### Set exercise
Render every line of the material below as a numbered list, omitting any blank lines and leaving the pictures out.

[Dataset records]
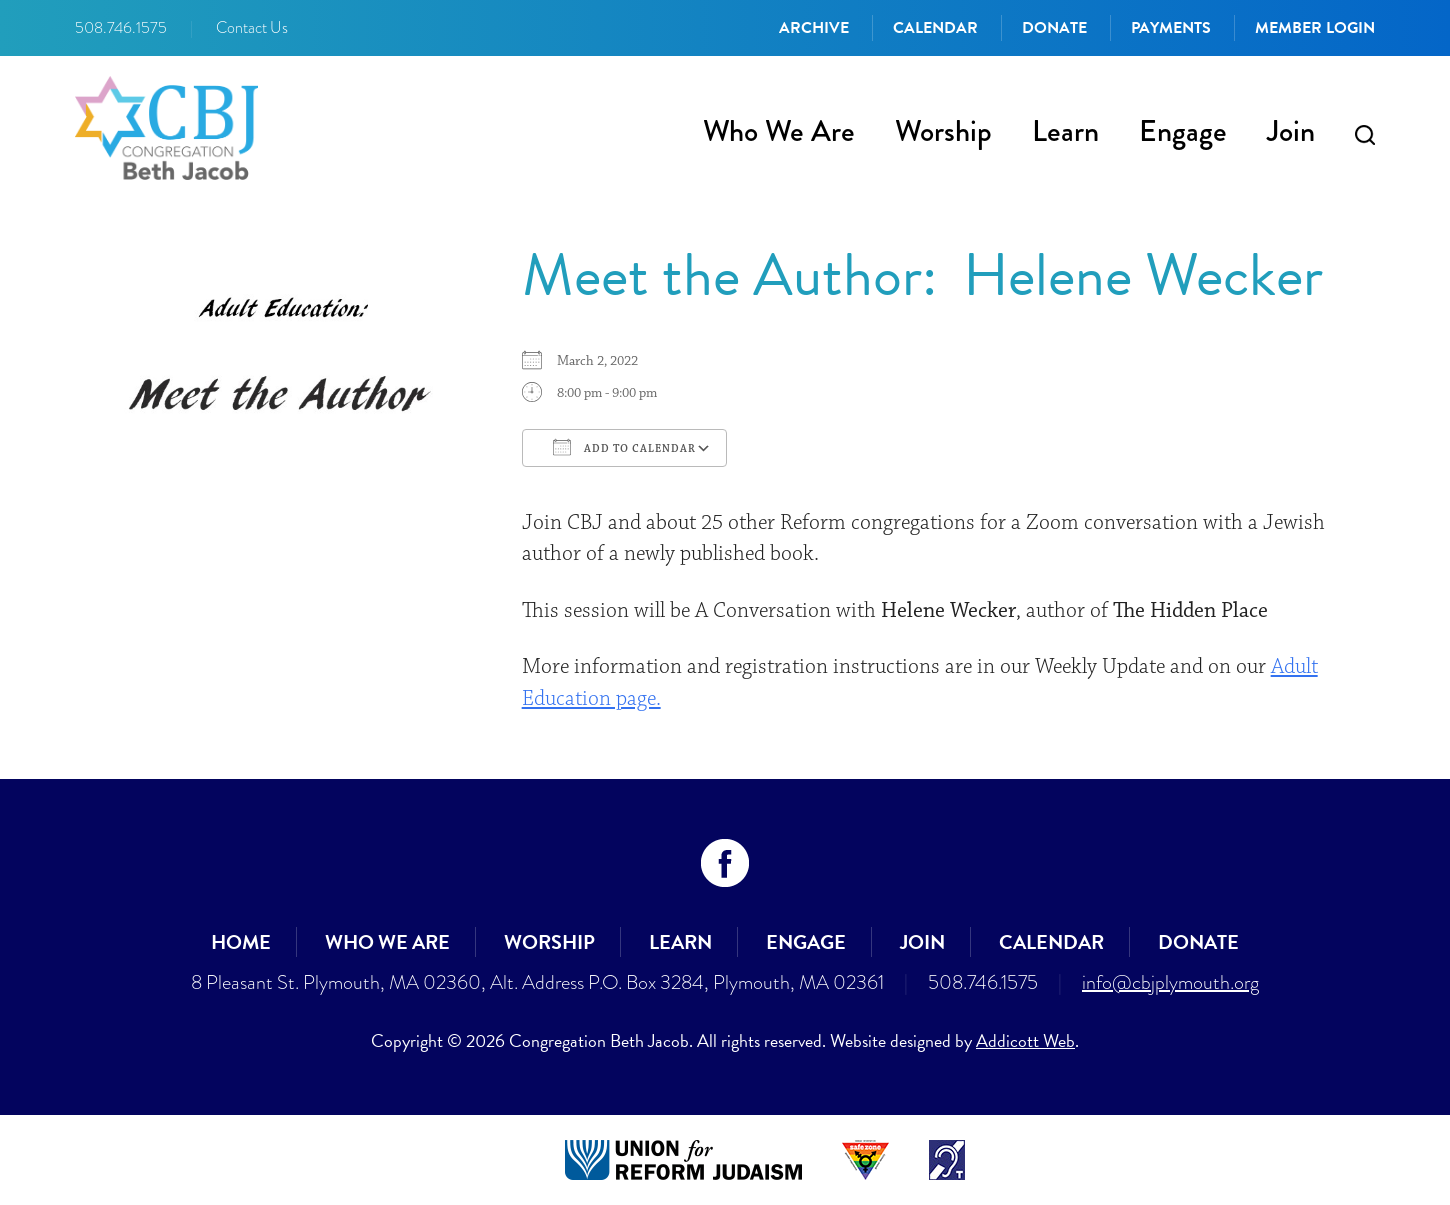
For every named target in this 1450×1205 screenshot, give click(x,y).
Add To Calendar (624, 447)
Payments (1171, 28)
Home (241, 942)
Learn (1065, 131)
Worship (943, 131)
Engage (1183, 131)
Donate (1054, 28)
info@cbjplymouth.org (1170, 982)
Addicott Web (1025, 1040)
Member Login (1315, 28)
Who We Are (779, 131)
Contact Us (252, 28)
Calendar (935, 28)
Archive (814, 28)
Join (1291, 131)
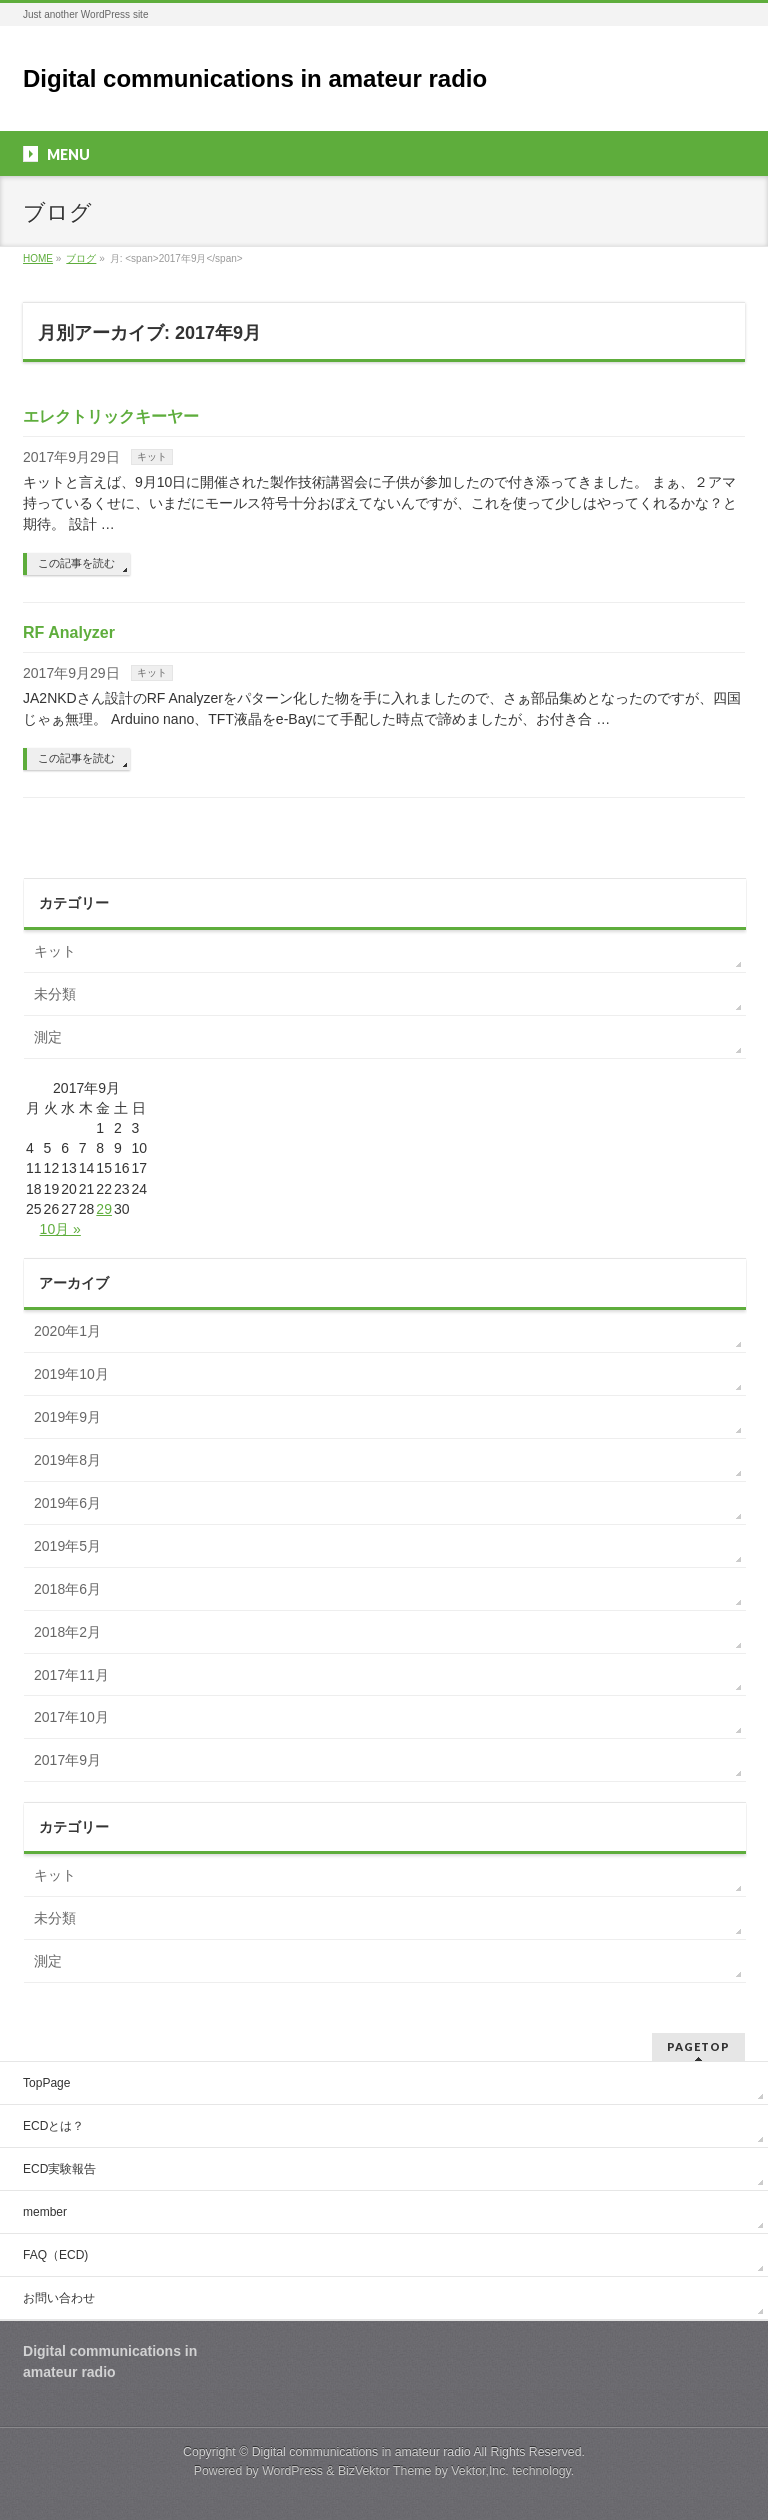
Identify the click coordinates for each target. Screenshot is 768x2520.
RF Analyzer (69, 632)
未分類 (55, 994)
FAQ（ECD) (55, 2255)
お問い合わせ (59, 2298)
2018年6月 (67, 1589)
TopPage (46, 2083)
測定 (48, 1037)
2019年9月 (67, 1417)
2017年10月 (71, 1717)
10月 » (60, 1229)
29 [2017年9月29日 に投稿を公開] (104, 1209)
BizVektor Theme (385, 2471)
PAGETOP (698, 2046)
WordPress (292, 2471)
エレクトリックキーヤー (111, 416)
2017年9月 (67, 1760)
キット (152, 456)
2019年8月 (67, 1460)
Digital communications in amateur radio (255, 78)
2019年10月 (71, 1374)
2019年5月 (67, 1546)
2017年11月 (71, 1675)
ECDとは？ (53, 2126)
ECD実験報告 (59, 2169)
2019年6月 (67, 1503)
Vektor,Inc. (480, 2471)
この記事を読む (76, 563)
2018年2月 (67, 1632)
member (45, 2212)
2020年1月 (67, 1331)
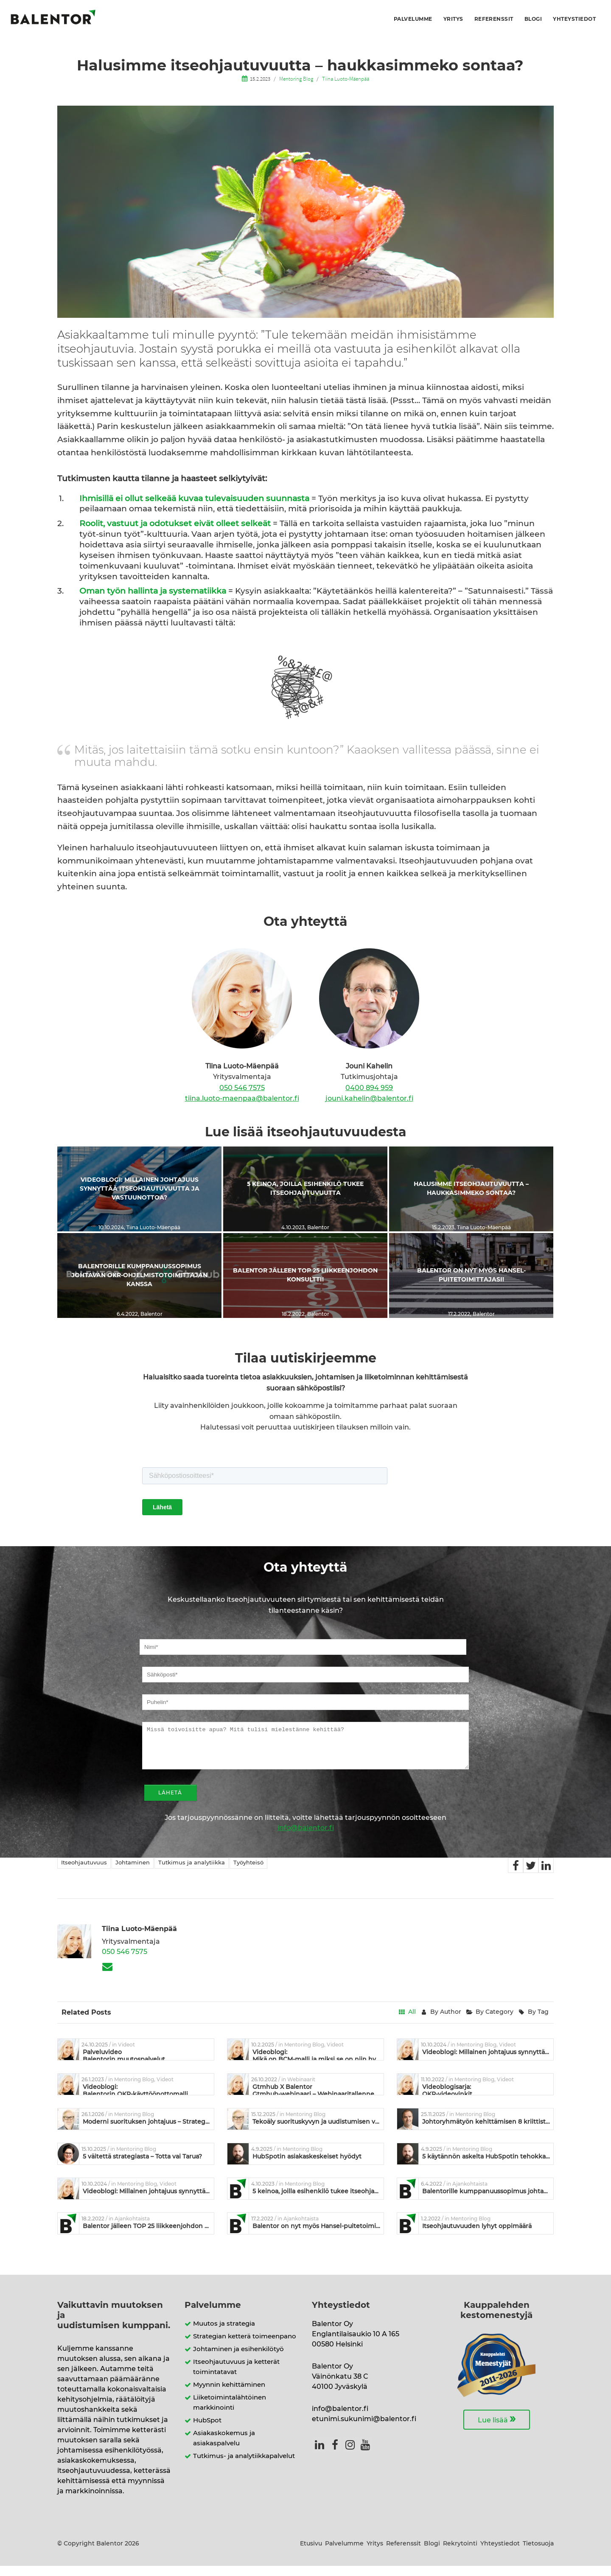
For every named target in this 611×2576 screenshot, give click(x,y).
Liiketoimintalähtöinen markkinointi (229, 2413)
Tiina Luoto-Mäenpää (345, 78)
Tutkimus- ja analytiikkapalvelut (244, 2466)
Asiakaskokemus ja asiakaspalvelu (224, 2448)
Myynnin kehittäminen (229, 2395)
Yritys (453, 19)
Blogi (533, 19)
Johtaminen (132, 1873)
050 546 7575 (242, 1088)
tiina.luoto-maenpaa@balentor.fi (242, 1098)
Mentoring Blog (296, 78)
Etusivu (311, 2554)
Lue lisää (497, 2429)
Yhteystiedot (574, 19)
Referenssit (493, 19)
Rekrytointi (460, 2554)
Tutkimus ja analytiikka (191, 1873)
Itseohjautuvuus (84, 1873)
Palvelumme (413, 19)
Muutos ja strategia (224, 2334)
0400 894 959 (369, 1088)
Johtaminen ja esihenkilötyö (238, 2359)
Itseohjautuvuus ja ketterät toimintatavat (236, 2377)
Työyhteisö (248, 1873)
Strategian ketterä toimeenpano (244, 2346)
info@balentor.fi (305, 1838)
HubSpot (207, 2430)
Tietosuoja (538, 2554)
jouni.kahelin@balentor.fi (369, 1098)
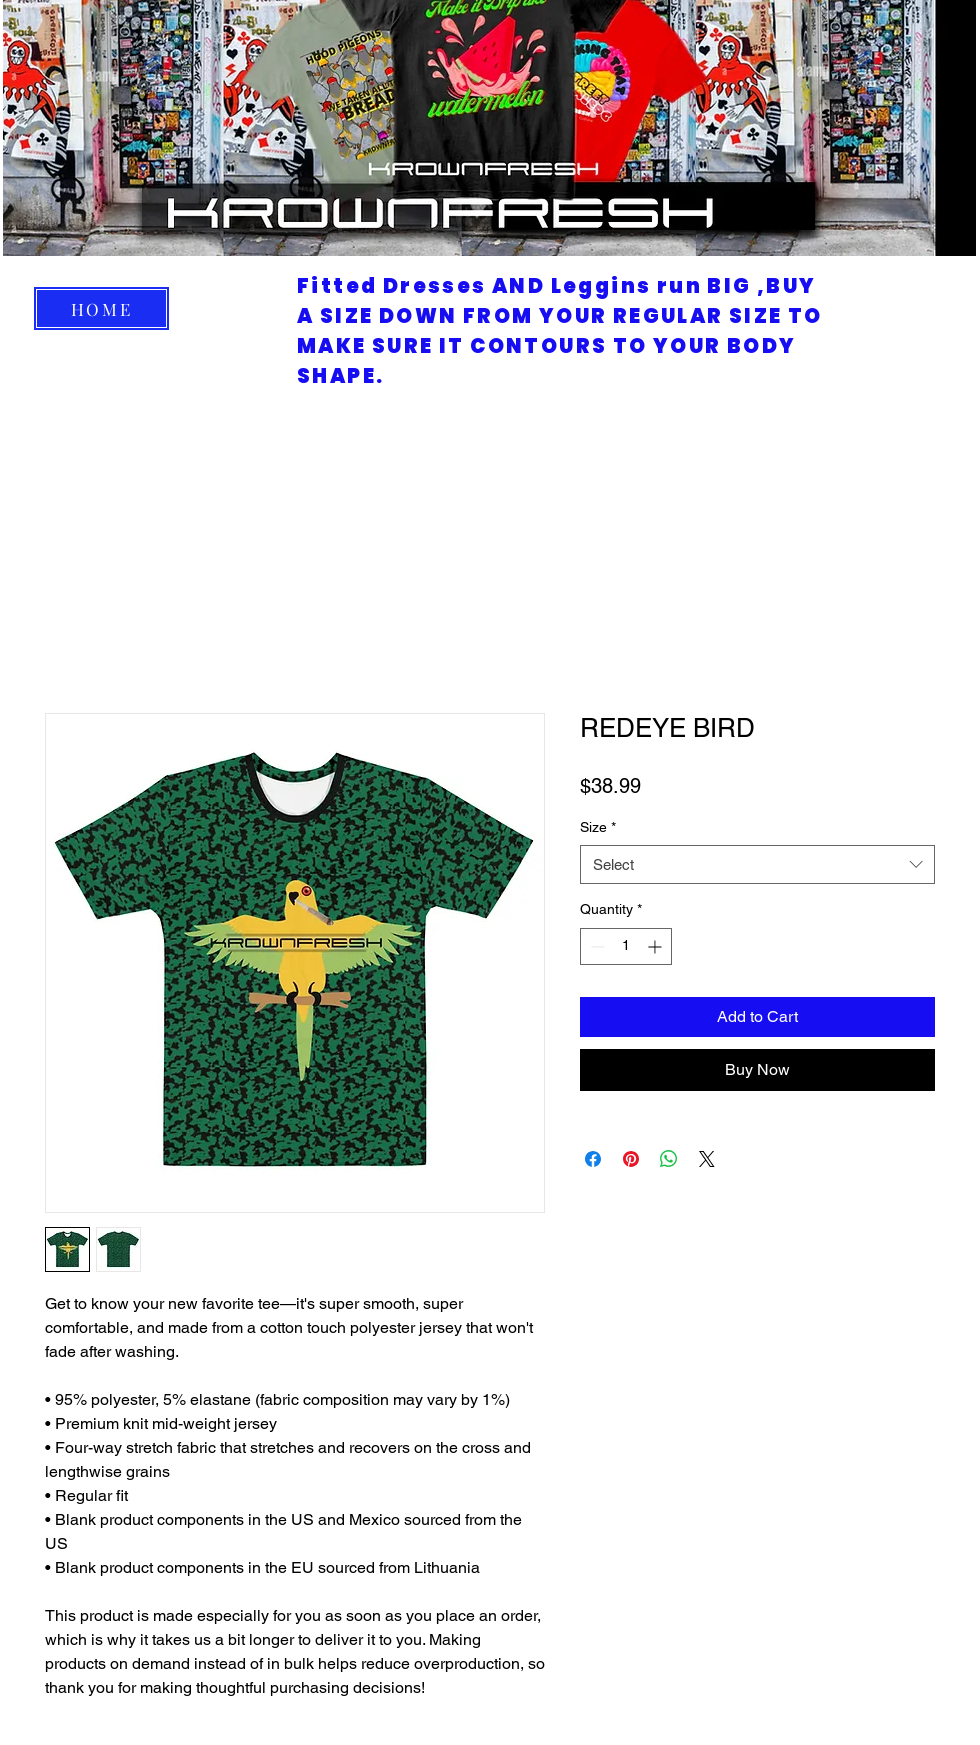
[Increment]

### Output
1. For every named target in this 1450×1205 screenshot, give click(x,y).
2. Add To Calendar (624, 447)
3. Payments (1171, 28)
4. Home (241, 942)
5. Learn (1065, 131)
6. Worship (943, 131)
7. Engage (1183, 131)
8. Donate (1054, 28)
9. info@cbjplymouth.org (1170, 982)
10. Addicott Web (1025, 1040)
11. Member Login (1315, 28)
12. Who We Are (779, 131)
13. Contact Us (252, 28)
14. Calendar (935, 28)
15. Archive (814, 28)
16. Join (1291, 131)
17. Identify the click coordinates for each target. Screenshot is 768x2520.
18. RF Analyzer (69, 632)
19. 未分類 (55, 994)
20. FAQ（ECD) (55, 2255)
21. お問い合わせ (59, 2298)
22. 2018年6月 (67, 1589)
23. TopPage (46, 2083)
24. 測定 (48, 1037)
25. 2019年9月 (67, 1417)
26. 2017年10月 (71, 1717)
27. 10月 » (60, 1229)
28. 29 [2017年9月29日 に投稿を公開] (104, 1209)
29. BizVektor Theme (385, 2471)
30. PAGETOP (698, 2046)
31. WordPress (292, 2471)
32. エレクトリックキーヤー (111, 416)
33. 2017年9月 (67, 1760)
34. キット (152, 456)
35. 2019年8月 (67, 1460)
36. Digital communications in amateur radio (255, 78)
37. 2019年10月 (71, 1374)
38. 2019年5月 (67, 1546)
39. 2017年11月 (71, 1675)
40. ECDとは？ (53, 2126)
41. ECD実験報告 (59, 2169)
42. 2019年6月 (67, 1503)
43. Vektor,Inc. (480, 2471)
44. この記事を読む (76, 563)
45. 2018年2月 (67, 1632)
46. member (45, 2212)
47. 2020年1月 (67, 1331)
48. For every named target in this 611×2576 screenshot, give click(x,y).
49. Liiketoimintalähtöinen markkinointi (229, 2413)
50. Tiina Luoto-Mäenpää (345, 78)
51. Tutkimus- ja analytiikkapalvelut (244, 2466)
52. Asiakaskokemus ja asiakaspalvelu (224, 2448)
53. Myynnin kehittäminen (229, 2395)
54. Yritys (453, 19)
55. Blogi (533, 19)
56. Johtaminen (132, 1873)
57. 050 546 7575 (242, 1088)
58. tiina.luoto-maenpaa@balentor.fi (242, 1098)
59. Mentoring Blog (296, 78)
60. Etusivu (311, 2554)
61. Lue lisää (497, 2429)
62. Yhteystiedot (574, 19)
63. Referenssit (493, 19)
64. Rekrytointi (460, 2554)
65. Tutkimus ja analytiikka (191, 1873)
66. Itseohjautuvuus (84, 1873)
67. Palvelumme (413, 19)
68. Muutos ja strategia (224, 2334)
69. 0400 894 959 (369, 1088)
70. Johtaminen ja esihenkilötyö (238, 2359)
71. Itseohjautuvuus ja ketterät toimintatavat (236, 2377)
72. Työyhteisö (248, 1873)
73. Strategian ketterä toimeenpano (244, 2346)
74. info@balentor.fi (305, 1838)
75. HubSpot (207, 2430)
76. Tietosuoja (538, 2554)
77. jouni.kahelin@balentor.fi (369, 1098)
78. [Increment]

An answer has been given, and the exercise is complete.